The Fern Tattoo
UQP, $32.95 pb, 388 pp
The Fern Tattoo by David Brooks
In these litigious days, should I declare a tenuous bias in favour of David Brooks (whom I know not at all)? According to an extensive list of previous publications, which includes poetry, short fiction, essays and one earlier novel, he has devoted several editorial enterprises to the poet A.D. Hope. I too admired Hope, for his passionate admiration for Russian literature, which he sometimes lectured on and which made him a complimentary examiner of my own PhD thesis. Otherwise, the slate is blank: I tried to locate Brooks’s previous novel, The House of Balthus (1995) as preparatory reading for this review, but the local library system could not help.

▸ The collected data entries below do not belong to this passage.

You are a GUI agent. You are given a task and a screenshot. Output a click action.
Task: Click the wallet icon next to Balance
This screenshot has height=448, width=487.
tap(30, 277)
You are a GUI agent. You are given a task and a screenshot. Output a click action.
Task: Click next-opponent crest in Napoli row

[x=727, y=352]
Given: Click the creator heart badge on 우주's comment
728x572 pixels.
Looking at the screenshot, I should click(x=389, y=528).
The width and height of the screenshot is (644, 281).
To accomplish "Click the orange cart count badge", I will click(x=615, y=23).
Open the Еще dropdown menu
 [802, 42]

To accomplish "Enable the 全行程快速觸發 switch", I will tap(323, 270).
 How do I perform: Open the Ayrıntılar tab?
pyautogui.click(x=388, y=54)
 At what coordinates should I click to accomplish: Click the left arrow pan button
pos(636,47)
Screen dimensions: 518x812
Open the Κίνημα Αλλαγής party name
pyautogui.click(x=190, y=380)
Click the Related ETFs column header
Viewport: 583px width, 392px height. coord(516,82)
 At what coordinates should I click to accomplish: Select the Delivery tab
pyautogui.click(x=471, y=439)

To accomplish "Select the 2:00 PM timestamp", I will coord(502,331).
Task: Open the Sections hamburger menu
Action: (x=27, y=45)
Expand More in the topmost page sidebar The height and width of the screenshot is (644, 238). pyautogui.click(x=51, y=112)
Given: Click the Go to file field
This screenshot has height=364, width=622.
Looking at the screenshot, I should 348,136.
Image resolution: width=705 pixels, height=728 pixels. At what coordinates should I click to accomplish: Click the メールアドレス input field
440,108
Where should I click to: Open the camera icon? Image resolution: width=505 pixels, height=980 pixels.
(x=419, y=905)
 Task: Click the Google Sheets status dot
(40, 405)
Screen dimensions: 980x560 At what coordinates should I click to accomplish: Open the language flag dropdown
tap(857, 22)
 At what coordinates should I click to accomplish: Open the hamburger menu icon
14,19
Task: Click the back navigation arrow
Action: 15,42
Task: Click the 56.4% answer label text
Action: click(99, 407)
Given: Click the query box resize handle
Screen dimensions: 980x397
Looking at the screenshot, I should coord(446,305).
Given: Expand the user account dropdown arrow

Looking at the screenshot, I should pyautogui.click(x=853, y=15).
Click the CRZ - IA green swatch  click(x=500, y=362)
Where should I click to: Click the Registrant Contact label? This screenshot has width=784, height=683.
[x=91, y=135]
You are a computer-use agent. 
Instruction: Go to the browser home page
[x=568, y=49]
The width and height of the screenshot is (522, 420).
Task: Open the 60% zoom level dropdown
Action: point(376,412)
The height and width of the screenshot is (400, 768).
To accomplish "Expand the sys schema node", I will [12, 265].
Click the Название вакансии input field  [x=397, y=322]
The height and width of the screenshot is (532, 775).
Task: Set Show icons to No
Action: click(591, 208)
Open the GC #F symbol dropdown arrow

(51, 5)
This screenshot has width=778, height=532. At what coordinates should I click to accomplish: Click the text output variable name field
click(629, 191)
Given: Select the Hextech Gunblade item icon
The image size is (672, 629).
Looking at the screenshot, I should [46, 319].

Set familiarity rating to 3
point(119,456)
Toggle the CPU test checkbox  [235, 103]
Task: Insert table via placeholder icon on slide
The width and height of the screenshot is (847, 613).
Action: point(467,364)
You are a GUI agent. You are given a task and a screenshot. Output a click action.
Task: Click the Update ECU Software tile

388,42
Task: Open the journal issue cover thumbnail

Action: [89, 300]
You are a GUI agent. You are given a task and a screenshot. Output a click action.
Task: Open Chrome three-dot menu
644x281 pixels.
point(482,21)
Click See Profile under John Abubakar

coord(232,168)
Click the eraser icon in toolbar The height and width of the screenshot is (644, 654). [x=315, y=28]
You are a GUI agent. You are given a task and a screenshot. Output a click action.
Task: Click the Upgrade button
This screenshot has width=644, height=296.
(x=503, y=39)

Opening The Fern Tattoo then without any idea of what to expect, I was somewhat disturbed by the ‘Proem’, subtitled ‘Adam and Eve’. ‘There should be a frontispiece,’ it begins, ‘“Noon in the Australian Forest”, though not the noon of the Australian poets, not the noon of Charles Harpur or Henry Kendall.’ It is the kind of throwaway that risks alienating a non-specialist reader. Then a girl is mentioned, who is thinking about another couple, whom she sees only in her mind’s eye but equates not just with Adam and Eve, but with Adam and Eve ‘as depicted by Dürer or Cranach the Elder ... Except that Adam, the first one, never wore tattoos’.